The Help—the real deal

maid-narratives-bookArt imitating life ... imitating art. A new nonfiction book by three academics gives credence to The Help, Kathryn Stockett's novel of black domestics in white families during the South's Jim Crow era.

The real maids interviewed for The Maid Narratives encountered much the same treatment we all read about in the fictional version—separate entrances, toilet facilities, and dining areas.

Yet co-author Katherine van Wormer found much that surprised her: stories that were more positive than expected, a sense of forgiveness, and lack of bitterness.

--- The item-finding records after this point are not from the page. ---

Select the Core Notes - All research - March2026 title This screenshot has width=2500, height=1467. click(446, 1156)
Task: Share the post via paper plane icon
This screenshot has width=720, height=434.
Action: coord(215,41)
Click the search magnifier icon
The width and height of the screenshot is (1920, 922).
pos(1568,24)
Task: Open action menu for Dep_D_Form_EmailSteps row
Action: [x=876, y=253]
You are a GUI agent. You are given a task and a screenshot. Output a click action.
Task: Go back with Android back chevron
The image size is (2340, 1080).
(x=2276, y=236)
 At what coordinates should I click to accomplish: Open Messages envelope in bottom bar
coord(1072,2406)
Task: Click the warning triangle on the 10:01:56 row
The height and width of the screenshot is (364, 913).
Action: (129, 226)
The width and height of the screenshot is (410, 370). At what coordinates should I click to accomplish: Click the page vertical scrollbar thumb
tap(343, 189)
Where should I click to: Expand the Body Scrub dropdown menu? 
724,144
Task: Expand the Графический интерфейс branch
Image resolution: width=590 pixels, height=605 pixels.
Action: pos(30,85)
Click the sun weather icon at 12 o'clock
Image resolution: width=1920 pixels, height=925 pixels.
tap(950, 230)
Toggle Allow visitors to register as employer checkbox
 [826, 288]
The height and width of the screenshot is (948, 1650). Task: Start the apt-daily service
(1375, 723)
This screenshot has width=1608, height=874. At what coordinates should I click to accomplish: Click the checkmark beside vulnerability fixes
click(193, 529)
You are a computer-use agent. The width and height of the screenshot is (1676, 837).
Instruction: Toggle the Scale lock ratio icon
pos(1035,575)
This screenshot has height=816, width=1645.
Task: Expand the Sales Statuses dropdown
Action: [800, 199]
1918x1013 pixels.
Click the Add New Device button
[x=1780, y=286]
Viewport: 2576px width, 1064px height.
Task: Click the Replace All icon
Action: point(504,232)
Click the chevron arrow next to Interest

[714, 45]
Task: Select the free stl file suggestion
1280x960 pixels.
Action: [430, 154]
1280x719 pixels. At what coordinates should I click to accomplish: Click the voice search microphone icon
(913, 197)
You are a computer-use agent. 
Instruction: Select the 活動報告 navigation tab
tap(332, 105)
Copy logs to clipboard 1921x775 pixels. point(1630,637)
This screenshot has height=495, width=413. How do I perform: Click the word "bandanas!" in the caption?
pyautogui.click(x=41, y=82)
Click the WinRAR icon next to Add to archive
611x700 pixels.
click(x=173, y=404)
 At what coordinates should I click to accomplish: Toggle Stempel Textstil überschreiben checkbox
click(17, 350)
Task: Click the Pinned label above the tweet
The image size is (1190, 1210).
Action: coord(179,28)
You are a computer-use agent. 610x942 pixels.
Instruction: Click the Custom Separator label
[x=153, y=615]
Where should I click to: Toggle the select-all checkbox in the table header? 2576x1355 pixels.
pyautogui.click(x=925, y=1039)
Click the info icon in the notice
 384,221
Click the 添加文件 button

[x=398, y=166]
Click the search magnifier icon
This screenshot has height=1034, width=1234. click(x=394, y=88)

A few deep bonds were forged between black maids and their white employers. "Love can cross over color-lines," says co-author Charletta Sudduth, whose own mother was a domestic and interviewed for the book:

I think that a lot of women—black and white women—shared a relationship that was genuine and true. They found ways to help each other, found ways to cry with each other, found ways to laugh.
Nonetheless, it was still a one-way racial street. As co-author van Wormer points out:
The whites thought of the maids as members of the family. The blacks didn’t see it that way. They had their own families, and the white people didn’t pay any attention to that.
The Maid Narratives was in research stage when The Help came out. Rather than feeling dismay at having been beaten to the punch, the book's authors saw only benefits. The huge publicity surrounding Stockett's best seller convinced many former maids to come forward and tell their own stories.

"For many of the women," says third co-author David Jackson, "this was the first time they could talk about it and begin to heal. It was therapeutic."